Every relationship has implicit ground rules that serve the participants’ goals, that further their agendas about what kind of relationship they want or expect. For example, marriages vary in the extent to which the partners keep each other up to date about the daily vagaries of work. If you want to know what kind of marriage a couple has (or that you have) on this score, you can get a lot more information by probing the implicit rule about downloading work details than you can by asking them what kind of marriage they want to have. If you try the latter, two very different couples might both tell you that they want a marriage that’s a true partnership that’s playful and vital, and that they keep spouses up to date about work. Instead, you will learn more about the couple if you can determine whether they tell each other about major conflicts at work, about puzzling problems with colleagues, or about whether the coffee room ran out of skim milk. (This is an example of the more general directive in psychology to get examples.) A couple that describes itself as faithful can condone an enormous variety of sexual behavior with other people. You can learn more than the description by probing the rules about flirting—are full out affairs allowed? Internet or phone sex with strangers? Sexual validation by trolling for passes? The occasional sparkle in the eye? Revealing the face in public? Marital disputes that seem to be about “trust” and “respect” can often be focused, and resolved, by negotiating the rules. (But don’t forget power theory: the rules only at first foster the goals of the couple; eventually the rules become enshrined and need to be re-evaluated as goals change.)
Implicit and explicit rules define all sorts of relationships, including those between friends, colleagues, and even restaurant servers and diners. A list of rules shared in a geographic location is called a culture; a list of rules shared in a relationship is called a frame.
An important rule in any interaction concerns the amount of information you are supposed to consider in performing the role you are in. The classic example is not noticing a stutter, but old acquaintances also, for example, don’t bring up adolescent indiscretions when they find themselves working together. (They might, later, though, when rebuilding their friendship after work.) In this respect, the set of rules that govern a relationship are like the frame of a painting; the frame of a painting tells you the kind of thing it is and how much of it to consider.

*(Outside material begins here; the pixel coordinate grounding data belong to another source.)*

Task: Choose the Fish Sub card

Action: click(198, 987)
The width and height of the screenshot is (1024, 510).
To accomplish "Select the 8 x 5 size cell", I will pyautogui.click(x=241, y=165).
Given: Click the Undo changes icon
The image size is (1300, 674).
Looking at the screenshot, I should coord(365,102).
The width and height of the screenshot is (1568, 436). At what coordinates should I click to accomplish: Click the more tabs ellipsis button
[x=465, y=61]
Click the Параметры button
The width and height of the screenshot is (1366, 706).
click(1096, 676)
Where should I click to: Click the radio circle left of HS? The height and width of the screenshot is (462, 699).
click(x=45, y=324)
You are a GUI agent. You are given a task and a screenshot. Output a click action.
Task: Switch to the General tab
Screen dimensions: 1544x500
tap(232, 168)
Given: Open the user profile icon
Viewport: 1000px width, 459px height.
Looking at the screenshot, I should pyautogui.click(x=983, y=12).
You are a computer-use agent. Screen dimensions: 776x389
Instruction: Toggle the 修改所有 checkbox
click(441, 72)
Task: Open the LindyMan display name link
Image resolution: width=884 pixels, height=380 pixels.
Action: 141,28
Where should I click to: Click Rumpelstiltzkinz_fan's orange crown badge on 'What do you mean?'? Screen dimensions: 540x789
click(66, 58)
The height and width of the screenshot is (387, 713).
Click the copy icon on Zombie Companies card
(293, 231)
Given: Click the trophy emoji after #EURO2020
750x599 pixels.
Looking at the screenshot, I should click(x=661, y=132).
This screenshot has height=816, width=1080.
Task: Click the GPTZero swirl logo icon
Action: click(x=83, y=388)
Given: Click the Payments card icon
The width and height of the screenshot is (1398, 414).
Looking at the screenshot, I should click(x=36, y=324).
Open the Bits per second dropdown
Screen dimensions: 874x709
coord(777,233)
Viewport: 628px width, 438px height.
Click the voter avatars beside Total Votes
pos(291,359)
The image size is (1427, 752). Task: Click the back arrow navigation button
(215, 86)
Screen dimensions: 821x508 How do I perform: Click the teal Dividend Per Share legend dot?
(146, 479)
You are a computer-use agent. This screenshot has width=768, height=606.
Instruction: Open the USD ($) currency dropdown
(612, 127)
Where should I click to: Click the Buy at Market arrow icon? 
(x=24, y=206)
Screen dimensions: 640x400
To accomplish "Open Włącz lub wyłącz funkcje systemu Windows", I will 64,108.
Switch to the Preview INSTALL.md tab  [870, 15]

A widespread rule is that you don’t tell people what you are really thinking, not about the seasoning on the meals they prepare, not about the wild sexual and aggressive thoughts that go through your head, and not about the ugly secrets from your past. This rule facilitates most social interactions (that is, it fosters the goals in almost all relationships), but it leaves people hungry for intimacy if they don’t have any friends, lovers, or family members who really get them. (One reason widowers have so much the harder time of it than widows in our culture is because when the wife in a straight marriage dies, the widower has often lost his only intimate relationship.) The inverse of the rule against intimate disclosure is that you are generally forbidden from commenting on the behavior of other adults if the comment identifies aspects of the self behind the social mask.
Many forms of individual therapy depend on access to thoughts, wishes, and memories normally kept behind the social mask. Good therapy also authorizes the therapist to comment on the patient’s behavior. The frame of therapy—its set of implicit rules—is designed solely to facilitate these two relational goals, disclosure and interpretation. Much is known about which rules lead to disclosure and interpretation and which inhibit them (which I will discuss in a subsequent post). The social rules against disclosure and interpretation are so pervasive that the frame of therapy must set it apart from all other types of social relating. The rules around professional relationships (as opposed to a therapeutic relationship)—learned in relation to doctors—push the therapist into an expert role that inhibits the interpersonal process. The therapist wants to be neither social nor professional, and yet the therapist and the patient are just two people trying to have a conversation (social) and the therapy is indeed a professional service. These are the Scylla and Charybdis of therapeutic relating, and the therapeutic frame requires an extraordinary effort. Of course, that’s like teaching an only child how to act like a sibling, and if the therapist has never experienced a therapeutic frame, it’s hard for her to believe that such a thing exists.